Adding oxaliplatin to fluoropyrimidine-based adjuvant chemotherapy significantly reduces the risk of recurrence of colon cancer, an analysis of pooled data published Jan. 25 from five modern adjuvant therapy trials suggests.
Among more than 12,000 patients enrolled in the randomized clinical trials, the addition of oxaliplatin to standard adjuvant chemotherapy with fluorouracil (FU) and leucovorin was associated with significant reductions in the risk of recurrence within the first 14 months following treatment in patients with stage II colon cancer, and within the first 4 years for patients with stage III disease, report Dr. Manish A. Shah of Weill Cornell Medical College and Presbyterian Hospital, New York, and his colleagues.
“[W]e found that oxaliplatin significantly reduces the risk of recurrence and death within the first 6 years post treatment, with the greatest benefit observed in patients with higher-risk cancers. The time course risk of recurrence for stage II colon cancer is significantly reduced compared with patients with stage III disease, with potential implications for surveillance strategies,” they wrote (J Clin Onc. 2016 Jan 25. doi: 10.1200/JCO.2015.63.0558).

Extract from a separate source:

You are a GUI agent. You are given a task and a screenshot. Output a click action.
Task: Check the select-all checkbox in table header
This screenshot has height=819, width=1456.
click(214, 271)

The authors looked at pooled data from five randomized studies with oxaliplatin for which mature data are available: the NSABP C-07 (National Surgical Adjuvant Breast and Bowel Project) trial, the NSABP C-08 , the N0147 , MOSAIC (Multicenter International Study of Oxaliplatin/ 5FU-LV in the Adjuvant Treatment of Colon Cancer), and XELOXA (Adjuvant XELOX).
They plotted continuous-time hazards of recurrence and death from the time of randomization up to 6 years in all patients treated with oxaliplatin and in those randomized to FU/leucovorin with or without oxaliplatin.
They found that for patients treated with FU, leucovorin, and oxaliplatin, the maximum hazard for recurrence occurred at around 14 months post treatment, and then dwindled to nearly zero after about 6 years of follow-up. They also found that the risk of recurrence was lower with the addition of oxaliplatin at all-time points.
For the endpoint of death, oxaliplatin significantly reduced the risk from 2 to 6 years after treatment in patients with stage III disease. The addition of oxaliplatin, however, did not significantly reduce the risk of death for patients with stage II disease at any time point. The investigators also found that oxaliplatin was least effective at preventing recurrences in patients with stage II disease, suggesting a limited role for intensive adjuvant therapy in this group.
“These data support the hypothesis that the addition of oxaliplatin to fluoropyrimidine therapy provides sustained benefit over time, preventing recurrences that would ultimately lead to deaths in this large patient population,” the authors wrote.The analysis was supported by a grant from the National Cancer Institute. Dr. Shah disclosed consulting/advising Eli Lilly/ImClone Systems and Genentech, and institutional research funding from Sanofi and Genentech.